Mona supports the following code pages: 1252 (Latin 1), 1250 (Latin 2: East Europe), 1251 (Cyrillic), 1253 (Greek), 932 (JIS/Japan), 737 (Greek; former 437G), 437 (US).

==mona-outline==
mona-outline version 2.30pre2 is included with the source code for the Mona Font source package, which consists of a subset of glyphs found in Mona. The OpenType layout table supports standard ligatures in the default language. When the font is viewed under Windows Font Viewer, a horizontal stroke overlays the glyph.

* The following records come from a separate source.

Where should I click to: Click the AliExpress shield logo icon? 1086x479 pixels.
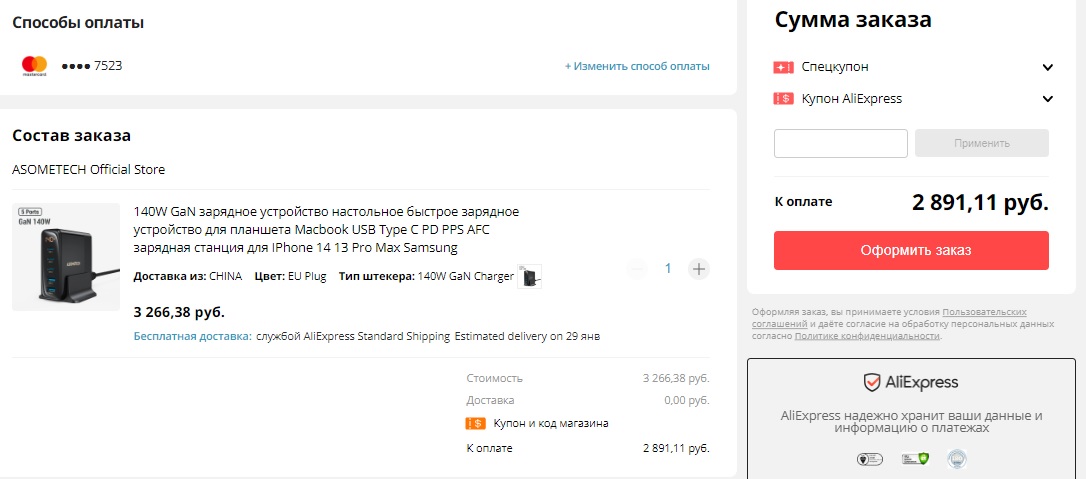872,382
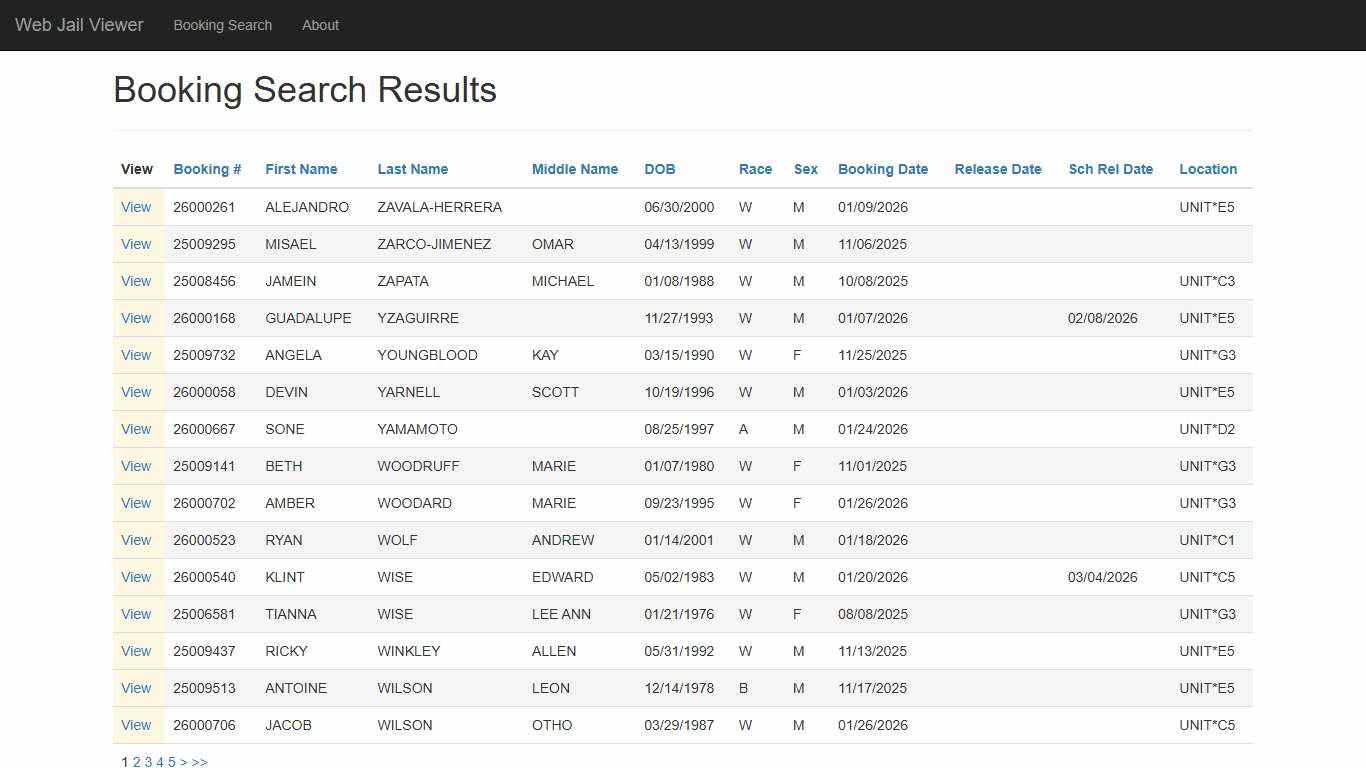The image size is (1366, 768).
Task: Click the Web Jail Viewer brand link
Action: [x=79, y=25]
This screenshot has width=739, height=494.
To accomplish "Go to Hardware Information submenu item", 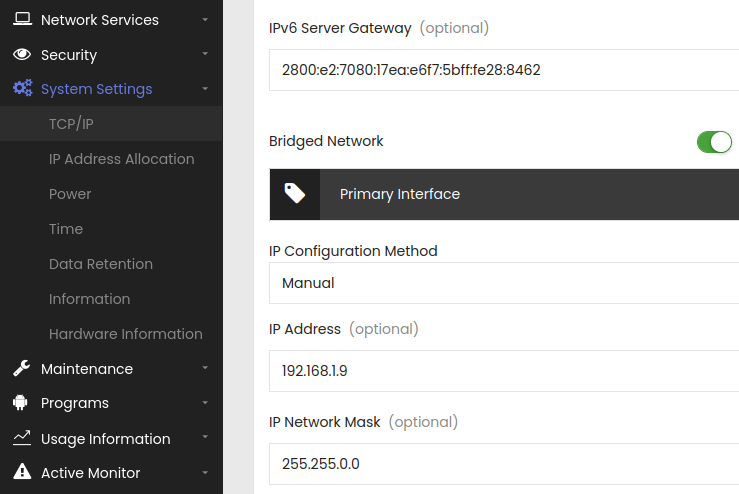I will coord(126,334).
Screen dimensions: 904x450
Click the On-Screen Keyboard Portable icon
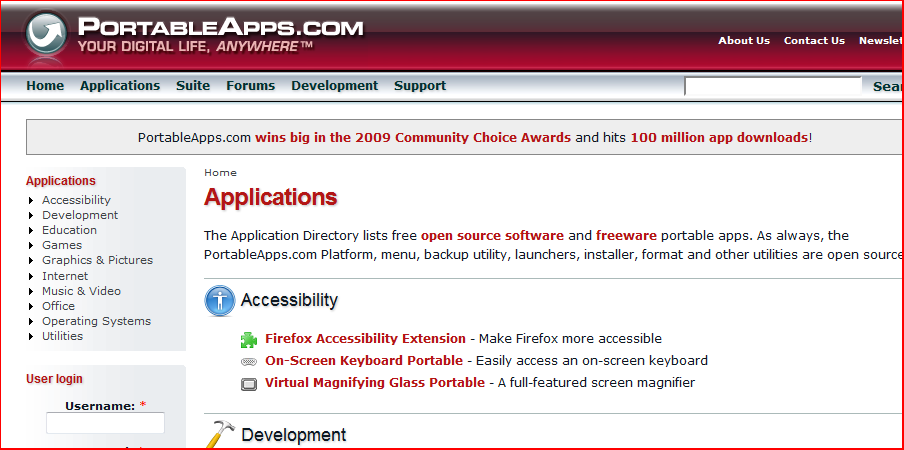(249, 361)
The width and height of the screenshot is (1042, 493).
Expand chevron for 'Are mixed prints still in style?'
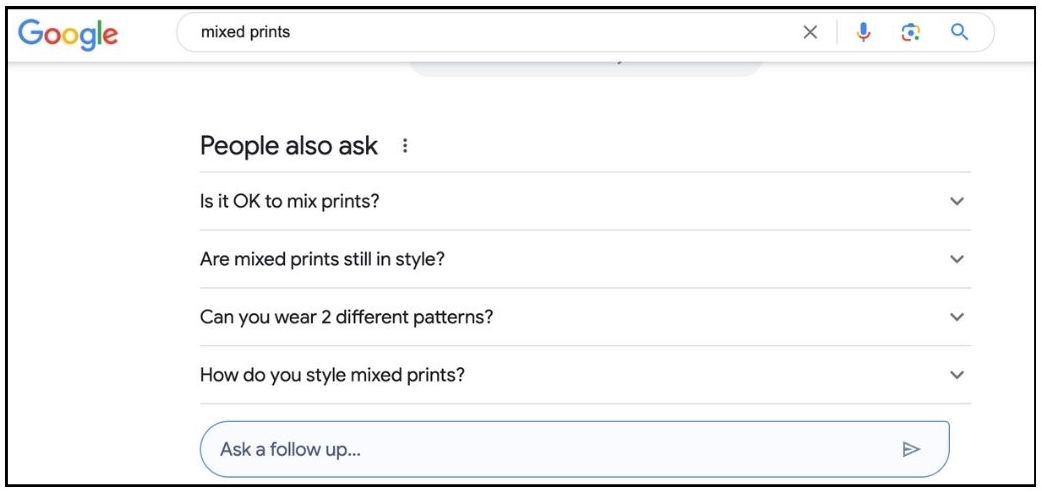click(957, 258)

mona-outline supports the following code pages: 932 (JIS/Japan), 437 (US).

==IPA monafont==
IPA monafont is an extension of IPA Font (IPAフォント), Sazanami Font (さざなみフォント), Mona Font (モナーフォント), M+ Fonts (M+フォント) created by Jun Kobayashi, which consists of a family of fonts:
- IPAMonaGothic (IPA モナー ゴシック)
- IPAMonaMincho (IPA モナー 明朝)
- IPAMonaPGothic (IPA モナー P ゴシック)
- IPAMonaPMincho (IPA モナー P 明朝)
- IPAMonaUIGothic (IPA モナー UI ゴシック)

The IPA monafont family supports the following code pages: 1252 (Latin 1), 1251 (Cyrillic), 932 (JIS/Japan), 950 (Big-5), Macintosh Character Set (US Roman), Windows OEM Character Set, 866 (MS-DOS Russian), 865 (MS-DOS Nordic), 863 (MS-DOS Canadian French), 861 (MS-DOS Icelandic), 860 (MS-DOS Portuguese), 855 (IBM Cyrillic; primary Russian), 437 (US).

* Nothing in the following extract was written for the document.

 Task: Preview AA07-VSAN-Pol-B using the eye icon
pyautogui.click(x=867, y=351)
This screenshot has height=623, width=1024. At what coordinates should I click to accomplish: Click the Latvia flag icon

Glyphs for CJK ideographs are reworked to look more like Arial Unicode MS, while sub-glyphs for these characters are repositioned and rescaled. Similar to the MS Gothic and MS Mincho font families, its reverse solidus glyph uses a yen sign instead of a backslash. A similar non-standard substitution can be found in the Gulim and Dotum font families.

==Font statistics==

|  | Font |  |  |  |  |  |  |
| Unicode Code Range | IPAMonaGothic | IPAMonaMincho | IPAMonaPGothic | IPAMonaPMincho | IPAMonaUIGothic | Mona | mona-outline |
|---|---|---|---|---|---|---|---|
| Arrows | 6 | 6 | 6 | 6 | 6 | 6 | 0 |
| Basic Latin | 96 | 96 | 95 | 97 | 96 | 96 | 95 |
| Box Drawing | 32 | 32 | 32 | 32 | 32 | 32 | 0 |
| CJK Compatibility | 28 | 28 | 28 | 28 | 28 | 28 | 0 |
| CJK Compatibility Ideographs | 34 | 34 | 34 | 34 | 34 | 8 | 0 |
| CJK Symbols and Punctuation | 24 | 24 | 24 | 25 | 24 | 24 | 15 |
| CJK Unified Ideographs | 6682 | 6682 | 6682 | 6682 | 6682 | 6426 | 0 |
| Cyrillic | 66 | 66 | 66 | 70 | 66 | 66 | 0 |
| Enclosed Alphanumerics | 20 | 20 | 20 | 20 | 20 | 20 | 0 |
| Enclosed CJK Letters and Months | 8 | 8 | 8 | 8 | 8 | 8 | 0 |
| General Punctuation | 15 | 14 | 29 | 30 | 14 | 17 | 9 |
| Geometric Shapes | 12 | 12 | 12 | 12 | 12 | 12 | 0 |
| Greek and Coptic | 48 | 48 | 48 | 48 | 48 | 48 | 0 |
| Halfwidth and Fullwidth Forms | 163 | 163 | 163 | 163 | 163 | 163 | 136 |
| Hiragana | 87 | 87 | 87 | 87 | 87 | 87 | 57 |
| Katakana | 90 | 90 | 90 | 90 | 90 | 90 | 79 |
| Latin-1 Supplement | 95 | 95 | 95 | 95 | 95 | 9 | 3 |
| Letterlike Symbols | 4 | 4 | 4 | 4 | 4 | 5 | 1 |
| Mathematical Operators | 37 | 36 | 37 | 36 | 36 | 36 | 0 |
| Miscellaneous Symbols | 7 | 7 | 7 | 7 | 7 | 8 | 0 |
| Miscellaneous Technical | 1 | 1 | 1 | 1 | 1 | 1 | 0 |
| Number Forms | 20 | 20 | 20 | 20 | 20 | 20 | 0 |
| Optical Character Recognition | 0 | 0 | 0 | 0 | 0 | 1 | 0 |
| Totals | IPAMonaGothic | IPAMonaMincho | IPAMonaPGothic | IPAMonaPMincho | IPAMonaUIGothic | Mona | mona-outline |
| Number of characters | 7575 | 7573 | 7588 | 7595 | 7573 | 7211 | 395 |
| Number of glyphs | 12925 | 8716 | 9491 | 8738 | 9305 | 7226 | 398 |

Note: Some glyphs representing non-whitespace characters are blank.